Which lines of the listing below contain the string "click"? Copy each of them in full.

## start Material for this task

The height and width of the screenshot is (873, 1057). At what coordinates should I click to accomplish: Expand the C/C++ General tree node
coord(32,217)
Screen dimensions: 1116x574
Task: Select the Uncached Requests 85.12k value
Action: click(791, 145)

## end Material for this task

- Result for this exercise
The height and width of the screenshot is (873, 1057). At what coordinates should I click to accomplish: Expand the C/C++ General tree node
Action: click(791, 145)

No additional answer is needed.